EVIL SYMPOSIUM

How can God allow evil to flourish in the world he has created good? Why do awful things happen to fine people? Is there any way of explaining such monstrous evil as the Holocaust and the other murderous atrocities of our time?

Questions like these assail people of faith now as they have for thousands of years. The issues they raise find classic expression in the Book of Job in the Hebrew Bible and reappear whenever evil strikes again.

Last week Boston College and the Atlantic Monthly assembled a panel of writers to discuss the subject “Evil: the Artist’s Response.” Christopher Lydon served as moderator, while three writers – – Kathleen Norris, Joyce Carol Oates, and Nathan Englander –  – shared their thoughts with a large audience in Boston.

I found the symposium disappointing because only one of the writers spoke to the subject with recognizable wisdom, though she, too, did not do so consistently. Even in response to questions, the three failed to meet my expectations of spiritual insight.

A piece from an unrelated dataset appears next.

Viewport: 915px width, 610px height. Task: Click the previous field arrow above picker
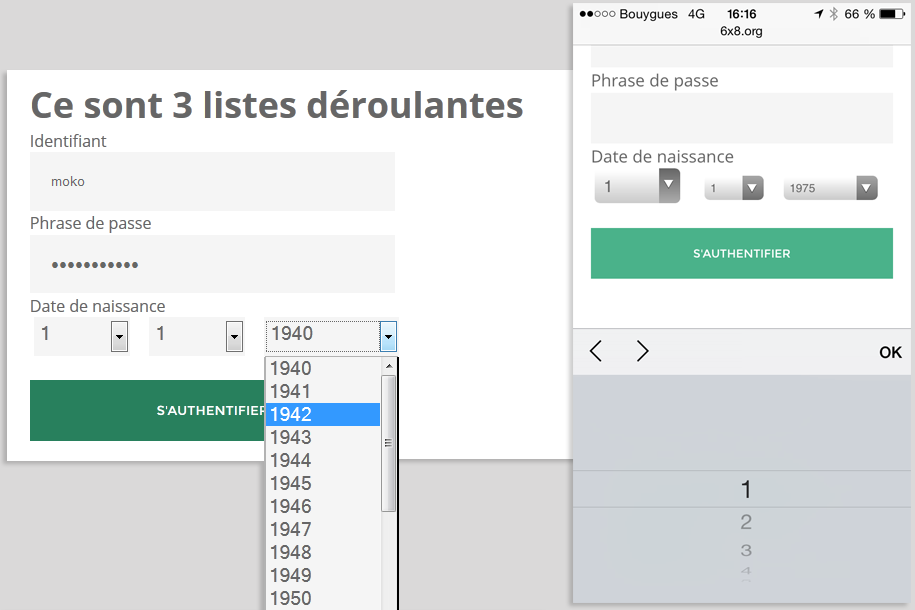click(596, 352)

On reflection, I consider the subject ill advised. Evil is too abstract a notion for most people to talk about. Successful authors can presumably devise fictional characters who embody evil but that does not mean they can talk about the subject intelligently. And surely the panel needed a philosopher and a theologian to speak to this admittedly difficult topic.

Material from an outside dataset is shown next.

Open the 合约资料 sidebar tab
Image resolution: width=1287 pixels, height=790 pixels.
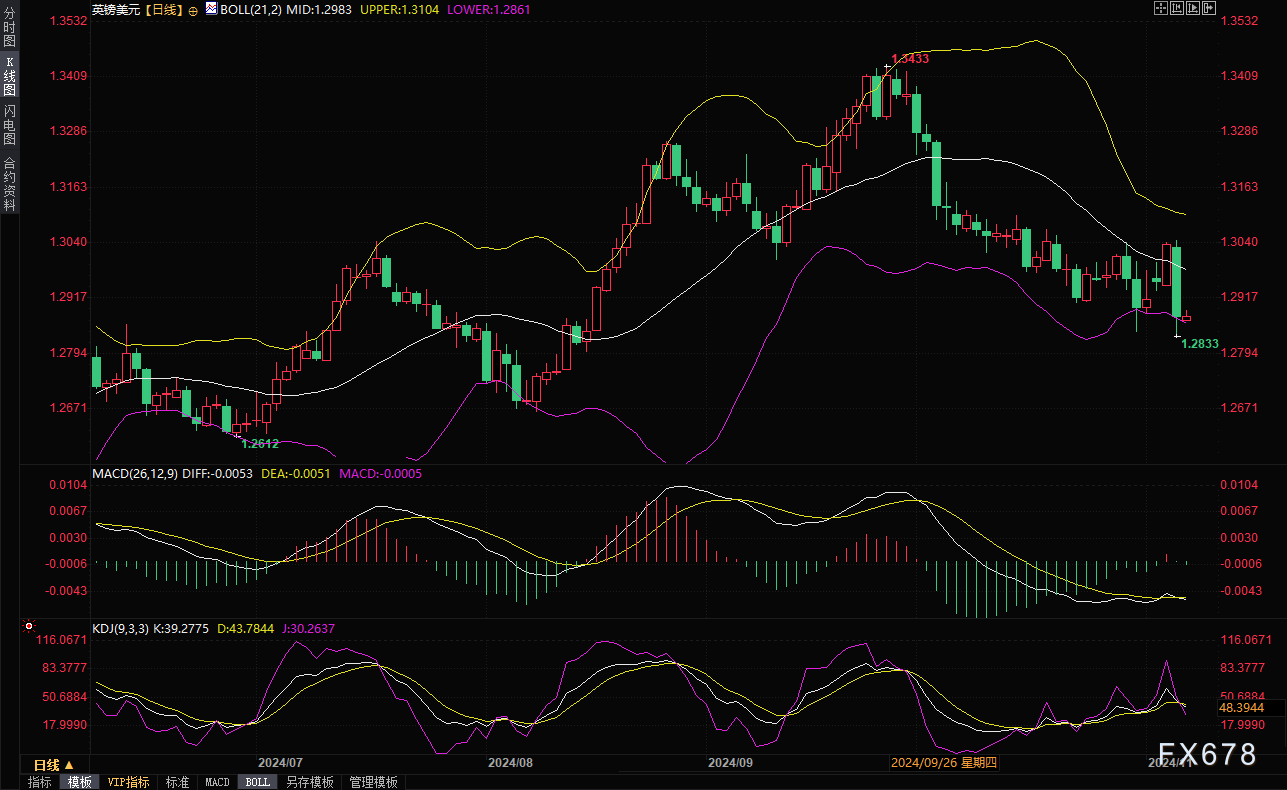tap(9, 183)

Kathleen Norris, author of The Cloister Walk and Amazing Grace, among other books, brought to the discussion an element that I consider indispensable –  – reliance on a spiritual tradition. She has had long association with the Benedictine monks whose monastery is near her home in South Dakota. Extended stays and shorter visits with these men have given her access to a Benedictine spirituality that dates from the sixth century and has proved valuable for her own inner life.

From this tradition, she has learned to value the wisdom in the monks’ daily life and in the Psalms that they recite in common. Each day, the Benedictines also say the “Our Father” together because they are aware of their own need for forgiveness.

Living with other people, each individual monk knows that, almost despite himself, he gives offense to his brothers. As one monk told her, “I have to attend to the evil in my own heart.”

Norris quoted approvingly a dictum that brought the laughter of recognition from audience members: “Living with others is the only asceticism that most people need.”

As to the Psalms, they show human beings as we really are. For example, they often express the desire for revenge, a human emotion laden with evil. These realistic prayers enable us to get away from what Norris calls “the litany of self-justification that pervades our culture.”

Norris also noted with approval a theme in one of Joyce Carol Oates’s novels: “any creative encounter with evil demands that we not distance ourselves from evil.” To anyone who thinks of evil as apart from human beings, Norris recommends Psalm 36, a prayer that does not, however, stay fixed on evil. The theme of the last two verses is expressed in the line: “How precious is your steadfast love, O God.”

Summing up the message of the Psalms, Norris gets to the heart of the matter. “The main thing they offer is that God is still a mystery.” This comes close to the response to evil given by many spiritual seekers. We do not understand but we trust in the God of love.

In my view, evil is too profound to be answered by a single individual. A spiritual tradition must be invoked for help in wrestling with this fact of life. Though many people regard it as excessively negative in its view of human beings, I myself have always found light in the traditional teaching about original sin. No matter how we try to get away from it, there is something terribly askew in human life.

The central Christian tradition sees Christ as freely accepting the evil of an agonizing death on the cross. In this faith, God in the person of his son, is willing to take upon himself the human condition with all of its suffering and the ultimate sacrifice of earthly life.

This, of course, does not explain why evil is at work in the world but it says that even God has been willing to undergo evil for the redemption of the human family.